Abstract
Background: Postpartum femoral nerve injury is not common, but neurologic insult with primary motor manifestation of quadriceps palsy is even rarer. This case reports the onset, neurophysiologic examination, and intervention in a 26-year-old primipara with such injury.
Study Design: A single-subject case report.
Case Description: Eleven days postparturition electrophysiologic examination and measurement of muscle performance were completed. Nerve conduction velocity showed significant axonal loss in the right femoral nerve, with mild slowing of conduction velocity. Electromyography noted isolated decreased recruitment and evidence of motor unit disintegration in the right femoral nerve distribution. Maximal voluntary isometric force of the right knee extensors was decreased by 67%. To facilitate recovery of quadriceps strength, daily neuromuscular electrical stimulation to maximal tolerance was initiated.
Outcomes: Two weeks after examination, the right maximal voluntary isometric force improved from 14 to 37 lb. Two weeks later, it improved to 74 lb. A second electromyography/nerve conduction velocity at 6 weeks revealed a 4-fold increase in axonal recruitment of the right femoral nerve to within 70% of the left. Electromyography failed to reveal any signs of denervation, with nearly full motor unit recovery.

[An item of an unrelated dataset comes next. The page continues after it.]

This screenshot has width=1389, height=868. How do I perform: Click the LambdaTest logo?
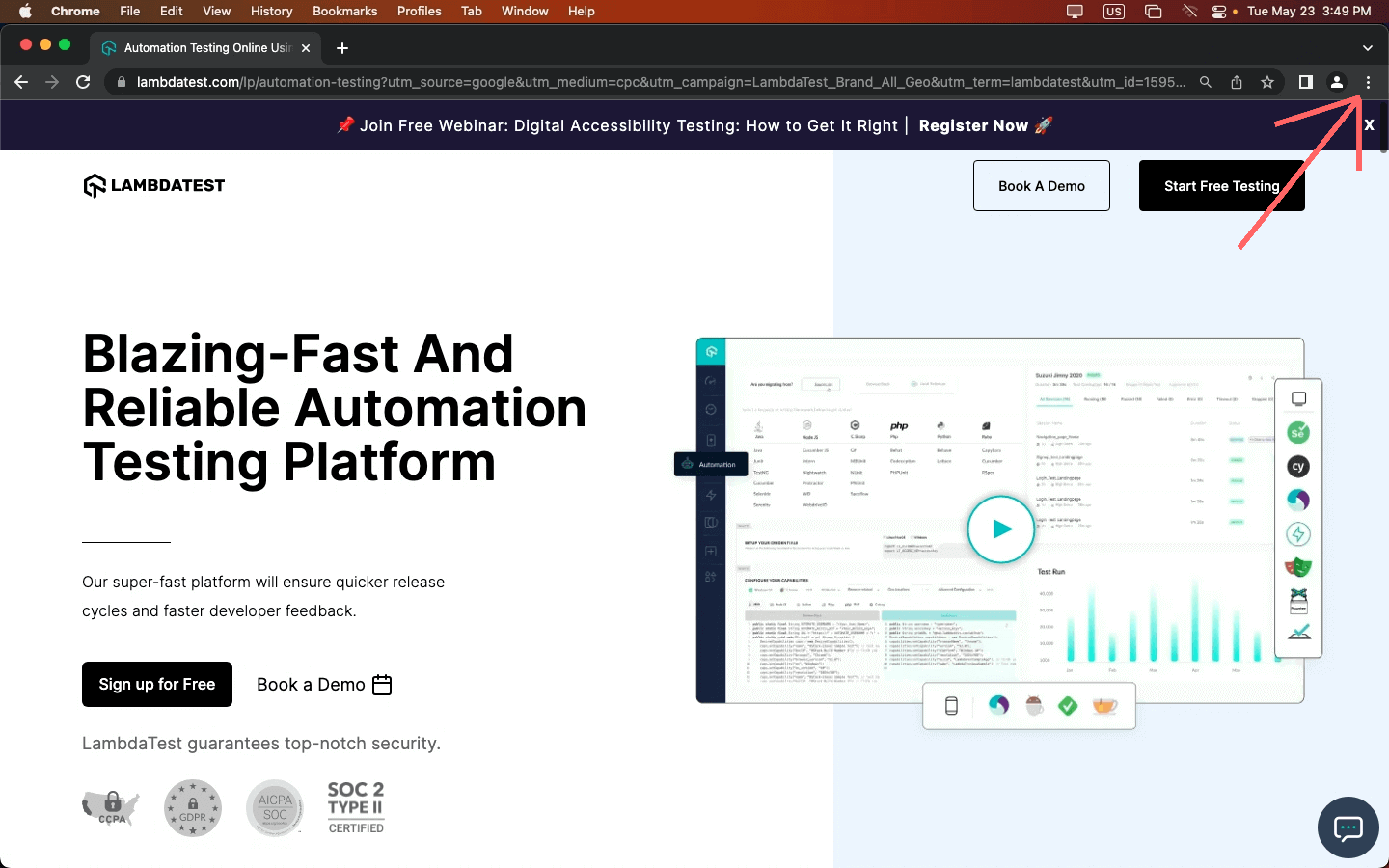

Discussion: Quadriceps, but not iliopsoas, involvement suggested femoral nerve entrapment distal to the inguinal ligament-a rare presentation with more common symptoms being only sensory (ie, meralgia paresthestica) or involving the iliopsoas. Greater than 50% axon loss initially, but less than 50% at 6 weeks, suggested neuropraxia with rapidly recovering partial conduction block underlying the neurophysiologic findings. Early identification and supportive neuromuscular electrical stimulation for motor recovery likely facilitated resolution of the impairment.